POMPES FUNEBRES ET CORDONS DE POELE - LES FUNERAILLES BOURGEOISES D'ANTANT

suite 2 et commentaires

 

NESTOR POURBAIX

 

Un malheur ne vient jamais seul: un des fils d'Alfred décède à son tour l'année qui suivit son décès. C'est lui qui avait reprit les affaires industrielles de La Louvière.

 

 

Journal 'Les Nouvelles' du 04/09/1931

NECROLOGIE

Les funérailles de M. Nestor Pourbaix

Jeudi matin ont eu lieu à La Louvière, au milieu d'une affluence exceptionnelle de monde, les funérailles de M. Nestor Pourbaix. Un grand nombre de personnalités du monde de l'industrie et du commerce, défilèrent à la mortuaire.

Un discours, évoquant les qualités du défunt, fut prononcé par M. Camille Deberghe, président de l'Harmonie Royale de La Louvière, au comité de laquelle le défunt appartenait.

Les coins du poële étaient tenus par MM. Le baron Boël, sénateur; Camille Beauvent; Camille Deberghe, conseiller provincial; Raoul Heuze; Henry Hallez, secrétaire de l'Association des Commerçants; René Heuze; Auguste Nicodème, vice-président de la Chambre de Commerce et d'Industrie du Centre.

L'Harmonie Royale de La Louvière, accompagnée des membres de son Comité, avait pris place en tête du cortège, jouant des marches funèbres.

Une délégation des Fanfare Royales de Bouvy, avec drapeau, était également présente.

Le deuil était conduit par MM. Georges Berger, Alfred Pourbaix et Louis Pourbaix.

Nous renouvelons à Mme Nestor Pourbaix, à ses enfants, ainsi qu'aux membres de la famille, l'expression de nos vives condoléances.

DISCOURS DE M. Camille DEBERGHE:

C'est le cœur étreint par une émotion profonde que je viens offrir des paroles d'adieu à la mémoire de notre pauvre ami Nestor Pourbaix.

C'est l'homme solide, semblant devoir braver les années, qui est là couché dans ce cercueil, terrassé par une affection contre laquelle, durant des jours et des jours, il a lutté avec une vaillance admirable.

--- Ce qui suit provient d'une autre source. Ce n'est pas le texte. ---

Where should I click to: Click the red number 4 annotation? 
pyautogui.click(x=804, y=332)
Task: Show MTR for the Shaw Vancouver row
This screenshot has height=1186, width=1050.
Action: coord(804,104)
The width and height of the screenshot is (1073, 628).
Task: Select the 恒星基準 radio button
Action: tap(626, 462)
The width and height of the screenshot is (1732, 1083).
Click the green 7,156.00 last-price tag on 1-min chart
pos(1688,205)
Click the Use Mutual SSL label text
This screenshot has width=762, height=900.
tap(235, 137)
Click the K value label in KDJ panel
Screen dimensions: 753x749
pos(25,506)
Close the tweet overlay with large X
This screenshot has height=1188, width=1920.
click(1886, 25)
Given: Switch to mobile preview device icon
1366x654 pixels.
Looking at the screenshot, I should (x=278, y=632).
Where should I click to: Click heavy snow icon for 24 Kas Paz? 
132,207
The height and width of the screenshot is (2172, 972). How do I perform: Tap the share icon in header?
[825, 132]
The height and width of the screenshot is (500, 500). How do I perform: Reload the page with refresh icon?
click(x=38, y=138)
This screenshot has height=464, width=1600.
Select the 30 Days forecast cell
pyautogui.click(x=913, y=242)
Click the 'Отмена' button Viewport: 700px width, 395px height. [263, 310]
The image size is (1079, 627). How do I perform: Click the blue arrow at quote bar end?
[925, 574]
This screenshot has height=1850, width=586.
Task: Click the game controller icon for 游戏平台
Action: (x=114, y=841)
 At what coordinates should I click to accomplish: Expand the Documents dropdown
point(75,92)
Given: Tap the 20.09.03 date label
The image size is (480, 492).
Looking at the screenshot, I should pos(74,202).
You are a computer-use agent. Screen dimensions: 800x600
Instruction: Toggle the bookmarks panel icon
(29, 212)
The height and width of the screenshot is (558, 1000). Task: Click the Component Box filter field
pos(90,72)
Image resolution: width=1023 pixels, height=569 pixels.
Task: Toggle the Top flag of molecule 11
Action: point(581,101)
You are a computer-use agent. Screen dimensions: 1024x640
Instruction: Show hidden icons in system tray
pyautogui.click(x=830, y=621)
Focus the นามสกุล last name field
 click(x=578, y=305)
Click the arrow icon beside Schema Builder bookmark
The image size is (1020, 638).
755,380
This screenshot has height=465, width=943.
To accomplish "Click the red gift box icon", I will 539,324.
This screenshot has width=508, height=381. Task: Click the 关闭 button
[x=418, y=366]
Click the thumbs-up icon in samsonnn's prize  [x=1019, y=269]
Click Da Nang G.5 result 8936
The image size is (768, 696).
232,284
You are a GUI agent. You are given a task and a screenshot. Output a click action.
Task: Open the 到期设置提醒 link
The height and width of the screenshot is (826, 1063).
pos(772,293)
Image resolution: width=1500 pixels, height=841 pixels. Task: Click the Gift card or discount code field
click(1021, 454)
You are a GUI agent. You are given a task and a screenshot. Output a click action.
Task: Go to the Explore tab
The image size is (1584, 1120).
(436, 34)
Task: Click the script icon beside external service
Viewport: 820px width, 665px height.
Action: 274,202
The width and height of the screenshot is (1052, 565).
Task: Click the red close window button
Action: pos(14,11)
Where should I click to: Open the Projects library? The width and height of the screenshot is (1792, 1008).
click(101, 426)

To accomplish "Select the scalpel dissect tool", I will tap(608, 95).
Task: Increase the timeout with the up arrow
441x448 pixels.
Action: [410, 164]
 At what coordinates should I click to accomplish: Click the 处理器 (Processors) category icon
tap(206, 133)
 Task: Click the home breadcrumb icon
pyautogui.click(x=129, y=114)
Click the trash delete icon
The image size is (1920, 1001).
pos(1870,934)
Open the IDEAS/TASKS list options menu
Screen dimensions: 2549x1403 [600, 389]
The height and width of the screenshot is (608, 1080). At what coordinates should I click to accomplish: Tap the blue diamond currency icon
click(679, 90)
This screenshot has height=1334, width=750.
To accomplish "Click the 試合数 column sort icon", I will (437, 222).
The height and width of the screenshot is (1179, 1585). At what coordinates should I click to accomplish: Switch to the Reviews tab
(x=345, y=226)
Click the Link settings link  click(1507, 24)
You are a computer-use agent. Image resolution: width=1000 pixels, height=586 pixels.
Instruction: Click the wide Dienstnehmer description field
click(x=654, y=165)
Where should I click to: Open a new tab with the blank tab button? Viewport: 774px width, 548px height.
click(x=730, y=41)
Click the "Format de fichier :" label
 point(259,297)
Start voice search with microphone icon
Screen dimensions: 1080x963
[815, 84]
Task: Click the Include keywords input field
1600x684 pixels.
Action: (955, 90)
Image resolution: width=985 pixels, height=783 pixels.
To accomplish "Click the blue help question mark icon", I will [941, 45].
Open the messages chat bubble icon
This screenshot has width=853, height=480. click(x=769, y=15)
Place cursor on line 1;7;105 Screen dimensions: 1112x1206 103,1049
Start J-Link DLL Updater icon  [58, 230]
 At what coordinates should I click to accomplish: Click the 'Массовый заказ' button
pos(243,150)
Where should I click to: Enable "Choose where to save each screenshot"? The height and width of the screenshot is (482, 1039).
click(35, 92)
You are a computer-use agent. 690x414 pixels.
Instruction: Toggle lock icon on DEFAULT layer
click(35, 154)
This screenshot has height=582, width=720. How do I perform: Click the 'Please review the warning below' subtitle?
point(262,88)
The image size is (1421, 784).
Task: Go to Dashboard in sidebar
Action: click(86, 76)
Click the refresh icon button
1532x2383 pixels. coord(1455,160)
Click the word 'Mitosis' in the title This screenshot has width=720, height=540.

On frémit quand on songe à la somme de souffrances physiques et morales que notre pauvre Nestor a endurées ! Son agonie fut longue, longue; elle dura plus d'un mois ! Tout était pourtant inutile; son entourage le savait. Et lui-même n'en avait-il pas la prescience ? Mais il luttait quand même pour se rattacher à la vie, pour se conserver malgré tout à ceux qu'il aimait et qui, durant les jours d'épreuves, surent encourager leur cher malade avec un rare stoïcisme.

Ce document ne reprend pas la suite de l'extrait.